Si tratta in gran parte, quindi come abbiamo visto, di norme che integrano e intervengono su aspetti formali: titoli, formazione, incentivi per le imprese, ma che non incidono sulle vere cause degli infortuni.
Il decreto di fatto si limita a fotografare l'esistente senza affrontare i nodi strutturali che portano a una media drammatica di circa quattro morti sul lavoro al giorno.
Questo provvedimento non salverà alcuna vita, continueremo solo ad ascoltare l'ipocrisia del cordoglio e la retorica dei numeri perché le cause più profonde e vere degli infortuni e morti sul lavoro sono legate al modo in cui il lavoro è organizzato e gestito: pressioni produttive e ritmi elevati, tempi stretti, straordinari, obiettivi irrealistici o tagli di personale portano i lavoratori a ridurre l'attenzione sulla sicurezza; subappalti a cascata e catene di forniture complesse, la moltiplicazione dei livelli di appalti di appalto riduce il controllo diretto del committente e spesso porta a risparmiare sulla sicurezza.
I subappaltatori si oppongono ai contratti nazionali, non garantiscono ai lavoratori la necessaria formazione, eludono obblighi formativi pre-ingresso e verifica della congruità della mano d'opera.

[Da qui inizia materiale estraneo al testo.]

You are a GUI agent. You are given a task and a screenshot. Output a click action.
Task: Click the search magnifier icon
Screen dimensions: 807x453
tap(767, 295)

Molti infortuni anche mortali avvengono quando si deroga all'applicazione del contratto nazionale in termini di orario di lavoro, di obblighi formativi e, in presenza di subappalti a cascata, si colpiscono gli anelli più deboli della catena. Se non viene regolato il subappalto verranno colpiti sempre lavoratori e sicurezza, perché ogni livello d'appalto, ogni livello di quella catena deve avere il suo margine di profitto che inevitabilmente si abbatte sull'ultimo anello, ovvero il lavoratore.
Inoltre, altre cause strutturali sono la precarietà e il lavoro irregolare. Chi lavora con contratti instabili o in nero tende a non segnalare i rischi o irregolarità per paura di perdere il lavoro, per paura di perdere quelle poche ore di lavoro che ha. Una scarsa cultura aziendale della sicurezza, molte imprese considerano la sicurezza un obbligo burocratico ed un valore che incide negativamente sul profitto.
Carente manutenzione di impianti e macchinari rappresentano poi il motivo più importante delle cause di morti e infortuni. L'uso di attrezzature obsolete non revisionate o modificate senza autorizzazione aumenta il rischio di incidenti e il datore di lavoro che bada soltanto al profitto ovviamente non può interessarsi delle sostituzioni e di tenere a norma impianti e macchinari perché queste incidono sul suo guadagno e sul suo profitto.
Il nuovo decreto quindi non affronta nessuno di questi nodi e si profila come l'ennesimo provvedimento fatto di regole, formalità, destinato più ad aumentare la burocrazia che a ridurre gli infortuni.